#### DATA LISTING

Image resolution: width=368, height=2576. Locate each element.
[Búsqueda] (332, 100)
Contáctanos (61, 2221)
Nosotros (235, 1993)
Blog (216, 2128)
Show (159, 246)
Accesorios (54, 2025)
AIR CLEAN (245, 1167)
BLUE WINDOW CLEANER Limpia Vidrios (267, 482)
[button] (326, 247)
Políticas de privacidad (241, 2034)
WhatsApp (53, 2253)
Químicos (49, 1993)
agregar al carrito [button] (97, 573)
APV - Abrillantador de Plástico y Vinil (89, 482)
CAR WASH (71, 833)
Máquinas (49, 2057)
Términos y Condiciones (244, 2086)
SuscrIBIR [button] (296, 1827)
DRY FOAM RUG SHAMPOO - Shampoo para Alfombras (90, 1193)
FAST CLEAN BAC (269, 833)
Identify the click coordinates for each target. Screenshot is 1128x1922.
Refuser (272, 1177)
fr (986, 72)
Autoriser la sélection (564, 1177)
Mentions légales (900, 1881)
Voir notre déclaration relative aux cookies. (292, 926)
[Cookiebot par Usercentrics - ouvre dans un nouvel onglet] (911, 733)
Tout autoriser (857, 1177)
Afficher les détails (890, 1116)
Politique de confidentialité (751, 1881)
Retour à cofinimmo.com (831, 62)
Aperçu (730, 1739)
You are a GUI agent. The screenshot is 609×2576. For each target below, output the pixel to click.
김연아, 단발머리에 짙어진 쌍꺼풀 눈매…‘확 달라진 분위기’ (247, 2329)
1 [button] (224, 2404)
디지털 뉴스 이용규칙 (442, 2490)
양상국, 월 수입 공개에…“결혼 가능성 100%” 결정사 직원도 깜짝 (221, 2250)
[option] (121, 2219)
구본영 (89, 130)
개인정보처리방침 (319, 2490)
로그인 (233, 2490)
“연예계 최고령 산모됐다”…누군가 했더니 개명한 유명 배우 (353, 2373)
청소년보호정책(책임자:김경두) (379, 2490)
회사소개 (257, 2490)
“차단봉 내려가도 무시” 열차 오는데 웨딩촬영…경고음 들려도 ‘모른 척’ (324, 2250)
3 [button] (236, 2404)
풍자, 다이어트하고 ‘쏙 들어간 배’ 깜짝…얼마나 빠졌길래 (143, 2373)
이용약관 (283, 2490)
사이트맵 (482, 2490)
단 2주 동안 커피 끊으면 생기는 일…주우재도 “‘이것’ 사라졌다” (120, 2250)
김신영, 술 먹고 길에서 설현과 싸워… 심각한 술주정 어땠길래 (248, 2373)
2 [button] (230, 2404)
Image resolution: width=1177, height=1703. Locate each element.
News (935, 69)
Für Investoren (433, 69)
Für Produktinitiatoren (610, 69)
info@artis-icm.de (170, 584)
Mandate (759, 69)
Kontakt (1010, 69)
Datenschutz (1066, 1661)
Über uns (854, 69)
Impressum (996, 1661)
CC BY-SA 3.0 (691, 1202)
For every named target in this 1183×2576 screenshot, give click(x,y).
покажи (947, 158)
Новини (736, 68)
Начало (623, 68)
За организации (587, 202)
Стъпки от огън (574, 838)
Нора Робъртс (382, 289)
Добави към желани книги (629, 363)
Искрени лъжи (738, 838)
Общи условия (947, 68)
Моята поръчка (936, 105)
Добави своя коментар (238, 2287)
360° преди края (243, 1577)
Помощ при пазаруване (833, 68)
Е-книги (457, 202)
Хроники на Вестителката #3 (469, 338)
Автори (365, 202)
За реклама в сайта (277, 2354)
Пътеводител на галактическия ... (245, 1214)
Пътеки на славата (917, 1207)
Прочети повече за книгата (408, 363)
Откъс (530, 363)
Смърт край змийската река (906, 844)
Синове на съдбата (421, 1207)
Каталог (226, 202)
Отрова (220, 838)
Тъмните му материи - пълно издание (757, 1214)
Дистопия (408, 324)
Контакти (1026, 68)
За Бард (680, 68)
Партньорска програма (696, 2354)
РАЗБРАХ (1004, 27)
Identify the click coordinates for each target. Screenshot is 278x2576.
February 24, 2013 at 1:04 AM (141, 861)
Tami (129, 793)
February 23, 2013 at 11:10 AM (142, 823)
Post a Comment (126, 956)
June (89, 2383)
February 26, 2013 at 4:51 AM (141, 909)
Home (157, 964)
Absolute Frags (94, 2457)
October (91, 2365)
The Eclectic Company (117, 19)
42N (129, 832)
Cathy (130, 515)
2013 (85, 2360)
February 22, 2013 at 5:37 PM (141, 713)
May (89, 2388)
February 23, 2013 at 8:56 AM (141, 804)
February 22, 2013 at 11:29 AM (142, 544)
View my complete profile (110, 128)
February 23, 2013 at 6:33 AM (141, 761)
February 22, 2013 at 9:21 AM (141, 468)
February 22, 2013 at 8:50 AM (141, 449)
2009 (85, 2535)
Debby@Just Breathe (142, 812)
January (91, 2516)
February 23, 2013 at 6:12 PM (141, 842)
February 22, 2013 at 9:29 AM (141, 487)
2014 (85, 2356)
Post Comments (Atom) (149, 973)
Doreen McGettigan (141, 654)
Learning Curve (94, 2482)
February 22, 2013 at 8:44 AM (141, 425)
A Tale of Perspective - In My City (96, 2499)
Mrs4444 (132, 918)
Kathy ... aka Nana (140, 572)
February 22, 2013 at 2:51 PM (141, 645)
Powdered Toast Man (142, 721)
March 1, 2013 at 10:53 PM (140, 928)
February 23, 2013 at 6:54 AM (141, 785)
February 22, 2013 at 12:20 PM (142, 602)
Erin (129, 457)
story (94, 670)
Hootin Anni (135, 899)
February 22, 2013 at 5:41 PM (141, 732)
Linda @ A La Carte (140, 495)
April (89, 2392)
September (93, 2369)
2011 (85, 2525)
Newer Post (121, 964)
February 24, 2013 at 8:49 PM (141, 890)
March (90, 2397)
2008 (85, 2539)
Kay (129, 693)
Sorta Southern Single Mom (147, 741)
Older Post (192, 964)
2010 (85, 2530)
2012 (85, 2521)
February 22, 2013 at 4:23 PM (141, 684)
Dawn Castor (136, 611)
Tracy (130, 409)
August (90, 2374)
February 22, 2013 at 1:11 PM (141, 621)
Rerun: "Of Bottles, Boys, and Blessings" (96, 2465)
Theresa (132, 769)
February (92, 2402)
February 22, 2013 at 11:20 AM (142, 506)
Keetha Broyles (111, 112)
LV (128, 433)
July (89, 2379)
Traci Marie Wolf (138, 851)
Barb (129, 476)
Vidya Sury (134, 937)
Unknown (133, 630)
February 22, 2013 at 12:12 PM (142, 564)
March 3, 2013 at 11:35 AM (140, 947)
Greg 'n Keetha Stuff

########

DIRECTIVE: Reproduce each of the entries above word for word, changing nothing.

FINISHED EXERCISE:
Image resolution: width=368, height=2576. Locate each element.
[Búsqueda] (332, 100)
Contáctanos (61, 2221)
Nosotros (235, 1993)
Blog (216, 2128)
Show (159, 246)
Accesorios (54, 2025)
AIR CLEAN (245, 1167)
BLUE WINDOW CLEANER Limpia Vidrios (267, 482)
[button] (326, 247)
Políticas de privacidad (241, 2034)
WhatsApp (53, 2253)
Químicos (49, 1993)
agregar al carrito [button] (97, 573)
APV - Abrillantador de Plástico y Vinil (89, 482)
CAR WASH (71, 833)
Máquinas (49, 2057)
Términos y Condiciones (244, 2086)
SuscrIBIR [button] (296, 1827)
DRY FOAM RUG SHAMPOO - Shampoo para Alfombras (90, 1193)
FAST CLEAN BAC (269, 833)
Identify the click coordinates for each target. Screenshot is 1128x1922.
Refuser (272, 1177)
fr (986, 72)
Autoriser la sélection (564, 1177)
Mentions légales (900, 1881)
Voir notre déclaration relative aux cookies. (292, 926)
[Cookiebot par Usercentrics - ouvre dans un nouvel onglet] (911, 733)
Tout autoriser (857, 1177)
Afficher les détails (890, 1116)
Politique de confidentialité (751, 1881)
Retour à cofinimmo.com (831, 62)
Aperçu (730, 1739)
You are a GUI agent. The screenshot is 609×2576. For each target below, output the pixel to click.
김연아, 단발머리에 짙어진 쌍꺼풀 눈매…‘확 달라진 분위기’ (247, 2329)
1 [button] (224, 2404)
디지털 뉴스 이용규칙 (442, 2490)
양상국, 월 수입 공개에…“결혼 가능성 100%” 결정사 직원도 깜짝 (221, 2250)
[option] (121, 2219)
구본영 (89, 130)
개인정보처리방침 (319, 2490)
로그인 (233, 2490)
“연예계 최고령 산모됐다”…누군가 했더니 개명한 유명 배우 (353, 2373)
청소년보호정책(책임자:김경두) (379, 2490)
회사소개 (257, 2490)
“차단봉 내려가도 무시” 열차 오는데 웨딩촬영…경고음 들려도 ‘모른 척’ (324, 2250)
3 [button] (236, 2404)
풍자, 다이어트하고 ‘쏙 들어간 배’ 깜짝…얼마나 빠졌길래 (143, 2373)
이용약관 (283, 2490)
사이트맵 (482, 2490)
단 2주 동안 커피 끊으면 생기는 일…주우재도 “‘이것’ 사라졌다” (120, 2250)
김신영, 술 먹고 길에서 설현과 싸워… 심각한 술주정 어땠길래 (248, 2373)
2 [button] (230, 2404)
Image resolution: width=1177, height=1703. Locate each element.
News (935, 69)
Für Investoren (433, 69)
Für Produktinitiatoren (610, 69)
info@artis-icm.de (170, 584)
Mandate (759, 69)
Kontakt (1010, 69)
Datenschutz (1066, 1661)
Über uns (854, 69)
Impressum (996, 1661)
CC BY-SA 3.0 (691, 1202)
For every named target in this 1183×2576 screenshot, give click(x,y).
покажи (947, 158)
Новини (736, 68)
Начало (623, 68)
За организации (587, 202)
Стъпки от огън (574, 838)
Нора Робъртс (382, 289)
Добави към желани книги (629, 363)
Искрени лъжи (738, 838)
Общи условия (947, 68)
Моята поръчка (936, 105)
Добави своя коментар (238, 2287)
360° преди края (243, 1577)
Помощ при пазаруване (833, 68)
Е-книги (457, 202)
Хроники на Вестителката #3 (469, 338)
Автори (365, 202)
За реклама в сайта (277, 2354)
Пътеводител на галактическия ... (245, 1214)
Пътеки на славата (917, 1207)
Прочети повече за книгата (408, 363)
Откъс (530, 363)
Смърт край змийската река (906, 844)
Синове на съдбата (421, 1207)
Каталог (226, 202)
Отрова (220, 838)
Тъмните му материи - пълно издание (757, 1214)
Дистопия (408, 324)
Контакти (1026, 68)
За Бард (680, 68)
Партньорска програма (696, 2354)
РАЗБРАХ (1004, 27)
Identify the click coordinates for each target. Screenshot is 278x2576.
February 24, 2013 at 1:04 AM (141, 861)
Tami (129, 793)
February 23, 2013 at 11:10 AM (142, 823)
Post a Comment (126, 956)
June (89, 2383)
February 26, 2013 at 4:51 AM (141, 909)
Home (157, 964)
Absolute Frags (94, 2457)
October (91, 2365)
The Eclectic Company (117, 19)
42N (129, 832)
Cathy (130, 515)
2013 (85, 2360)
February 22, 2013 at 5:37 PM (141, 713)
May (89, 2388)
February 23, 2013 at 8:56 AM (141, 804)
February 22, 2013 at 11:29 AM (142, 544)
View my complete profile (110, 128)
February 23, 2013 at 6:33 AM (141, 761)
February 22, 2013 at 9:21 AM (141, 468)
February 22, 2013 at 8:50 AM (141, 449)
2009 (85, 2535)
Debby@Just Breathe (142, 812)
January (91, 2516)
February 23, 2013 at 6:12 PM (141, 842)
February 22, 2013 at 9:29 AM (141, 487)
2014 (85, 2356)
Post Comments (Atom) (149, 973)
Doreen McGettigan (141, 654)
Learning Curve (94, 2482)
February 22, 2013 at 8:44 AM (141, 425)
A Tale of Perspective - In My City (96, 2499)
Mrs4444 (132, 918)
Kathy ... aka Nana (140, 572)
February 22, 2013 at 2:51 PM (141, 645)
Powdered Toast Man (142, 721)
March 1, 2013 at 10:53 PM (140, 928)
February 23, 2013 at 6:54 AM (141, 785)
February 22, 2013 at 12:20 PM (142, 602)
Erin (129, 457)
story (94, 670)
Hootin Anni (135, 899)
February 22, 2013 at 5:41 PM (141, 732)
Linda @ A La Carte (140, 495)
April (89, 2392)
September (93, 2369)
2011 (85, 2525)
Newer Post (121, 964)
February 24, 2013 at 8:49 PM (141, 890)
March (90, 2397)
2008 (85, 2539)
Kay (129, 693)
Sorta Southern Single Mom (147, 741)
Older Post (192, 964)
2010 (85, 2530)
2012 (85, 2521)
February 22, 2013 at 4:23 PM (141, 684)
Dawn Castor (136, 611)
Tracy (130, 409)
August (90, 2374)
February 22, 2013 at 1:11 PM (141, 621)
Rerun: "Of Bottles, Boys, and Blessings" (96, 2465)
Theresa (132, 769)
February (92, 2402)
February 22, 2013 at 11:20 AM (142, 506)
Keetha Broyles (111, 112)
LV (128, 433)
July (89, 2379)
Traci Marie Wolf (138, 851)
Barb (129, 476)
Vidya Sury (134, 937)
Unknown (133, 630)
February 22, 2013 at 12:12 PM (142, 564)
March 3, 2013 at 11:35 AM (140, 947)
Greg 'n Keetha Stuff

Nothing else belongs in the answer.